Endothelial nitric-oxide synthase (eNOS), which generates the endogenous vasodilator, nitric oxide (NO), is highly regulated by post-translational modifications and protein interactions. We recently used purified proteins to characterize the mechanisms by which heat shock protein 90 (HSP90) increases eNOS activity at low and high Ca2+ levels (Takahashi, S. and Mendelsohn, M. E. (2003) J. Biol. Chem. 278, 9339-9344). Here we extend these studies to explore interactions between HSP90, Akt, and eNOS. In studies with purified proteins, HSP90 increased the initial rate and maximal extent of Akt-mediated eNOS phosphorylation and activation at low Ca2+ levels. Akt was not observed in the eNOS complex in the absence of HSP90, but both active and inactive Akt associated with eNOS in the presence of HSP90. Direct binding of Akt to HSP90 was observed even in the absence of eNOS. HSP90 also facilitated CaM binding to eNOS irrespective of Akt presence. Geldanamycin (GA) disrupted HSP90-eNOS binding, reduced HSP90-stimulated CaM binding, and blocked both recruitment of Akt to the eNOS complex and phosphorylation of eNOS at Ser-1179. Akt phosphorylated only CaM-bound eNOS, in an HSP90-independent manner. HSP90 and active Akt together increased eNOS activity synergistically, which was reversed by GA. In bovine aortic endothelial cells (BAECs), the effects of vascular endothelial growth factor (VEGF) and insulin on eNOS-HSP90-Akt complex formation and eNOS activation were compared. BAPTA-AM inhibited VEGF- but not insulin-induced eNOS-HSP90-Akt complex formation and eNOS phosphorylation. Insulin caused rapid, transient increase in eNOS activity correlated temporally with the formation of eNOS-HSP90-Akt complex. GA prevented insulin-induced association of HSP90, Akt and CaM with eNOS and inhibited eNOS activation in BAECs.

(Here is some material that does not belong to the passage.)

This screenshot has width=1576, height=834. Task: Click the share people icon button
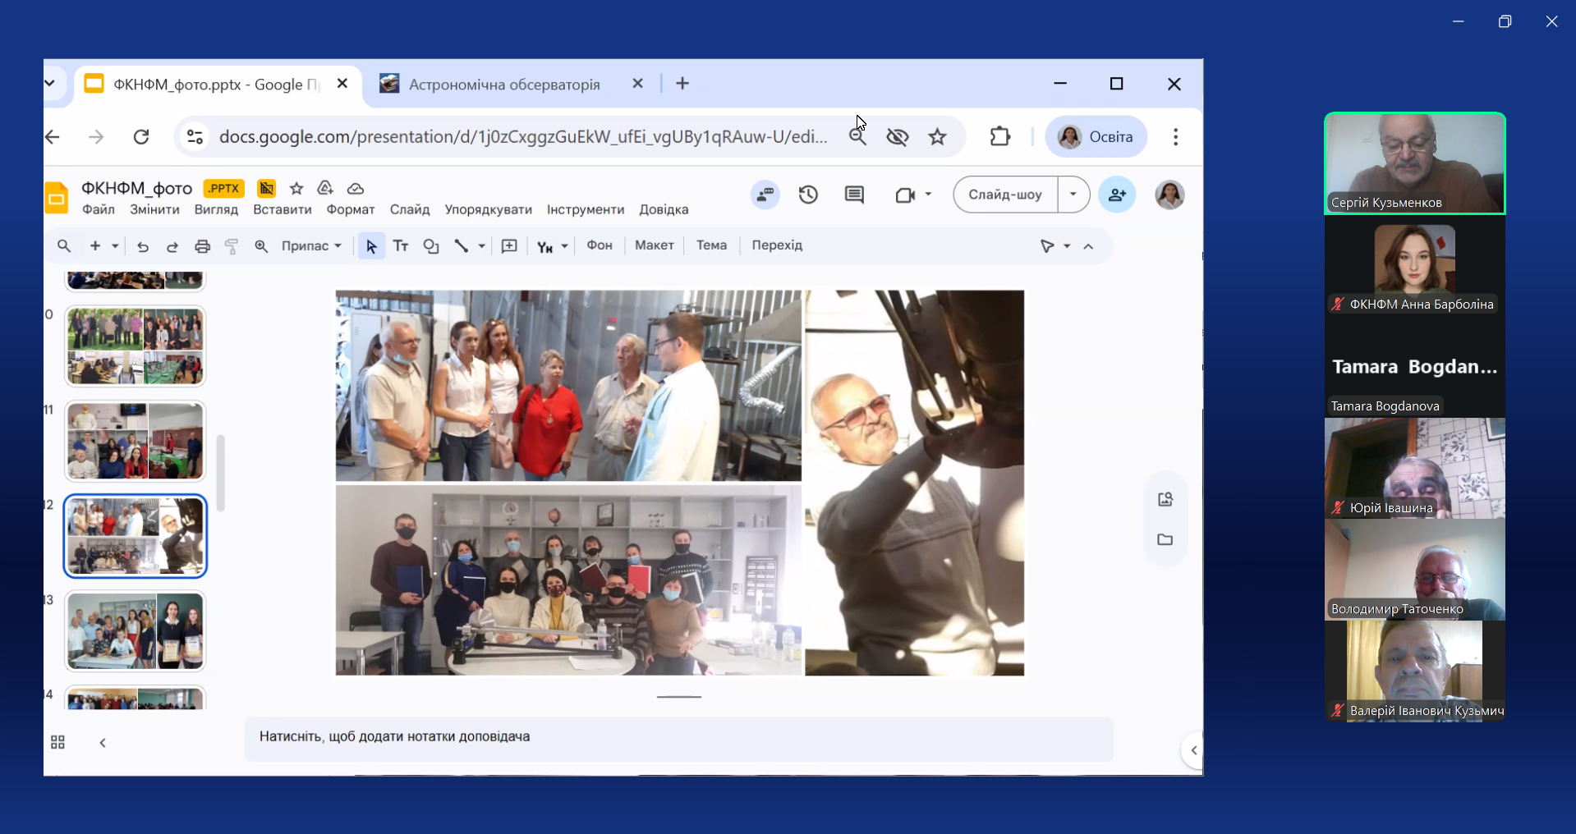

Both platelet-derived growth factor (PDGF) and insulin induced activation of Akt in BAECs, but only insulin caused HSP90-Akt-eNOS association and eNOS phosphorylation. These results demonstrate that HSP90 and Akt synergistically activate eNOS and suggest that this synergy contributes to Ca2+-independent eNOS activation in response to insulin.
内皮型一氧化氮合酶(eNOS)可生成内源性血管舒张剂一氧化氮(NO),其活性受到翻译后修饰和蛋白质相互作用的高度调控。我们最近使用纯化蛋白来表征热休克蛋白90(HSP90)在低钙和高钙水平下增加eNOS活性的机制(高桥,S.和门德尔松,M.E.(2003年)《生物化学杂志》278,9339 - 9344)。在此,我们扩展这些研究以探讨HSP90、Akt和eNOS之间的相互作用。在对纯化蛋白的研究中,HSP90增加了Akt介导的eNOS在低钙水平下磷酸化和激活的初始速率及最大程度。在没有HSP90的情况下,未在eNOS复合物中观察到Akt,但在有HSP90的情况下,活性和非活性Akt均与eNOS相关联。即使在没有eNOS的情况下,也观察到Akt与HSP90的直接结合。无论是否存在Akt,HSP90都促进钙调蛋白(CaM)与eNOS的结合。格尔德霉素(GA)破坏HSP90 - eNOS结合,减少HSP90刺激的CaM结合,并阻断Akt募集到eNOS复合物以及eNOS在丝氨酸1179处的磷酸化。Akt仅以不依赖HSP90的方式使与CaM结合的eNOS磷酸化。HSP90和活性Akt共同协同增加eNOS活性,这被GA逆转。在牛主动脉内皮细胞(BAECs)中,比较了血管内皮生长因子(VEGF)和胰岛素对eNOS - HSP90 - Akt复合物形成及eNOS激活的影响。1,2 -双(2 -氨基苯氧基)乙烷 - N,N,N',N'-四乙酸四乙酰甲酯(BAPTA - AM)抑制VEGF诱导的而非胰岛素诱导的eNOS - HSP90 - Akt复合物形成及eNOS磷酸化。胰岛素导致eNOS活性迅速、短暂增加,在时间上与eNOS - HSP90 - Akt复合物的形成相关。GA阻止胰岛素诱导的HSP90、Akt和CaM与eNOS的结合,并抑制BAECs中eNOS的激活。血小板衍生生长因子(PDGF)和胰岛素均诱导BAECs中Akt的激活,但只有胰岛素导致HSP90 - Akt - eNOS结合及eNOS磷酸化。这些结果表明HSP90和Akt协同激活eNOS,并提示这种协同作用有助于胰岛素诱导的不依赖钙的eNOS激活。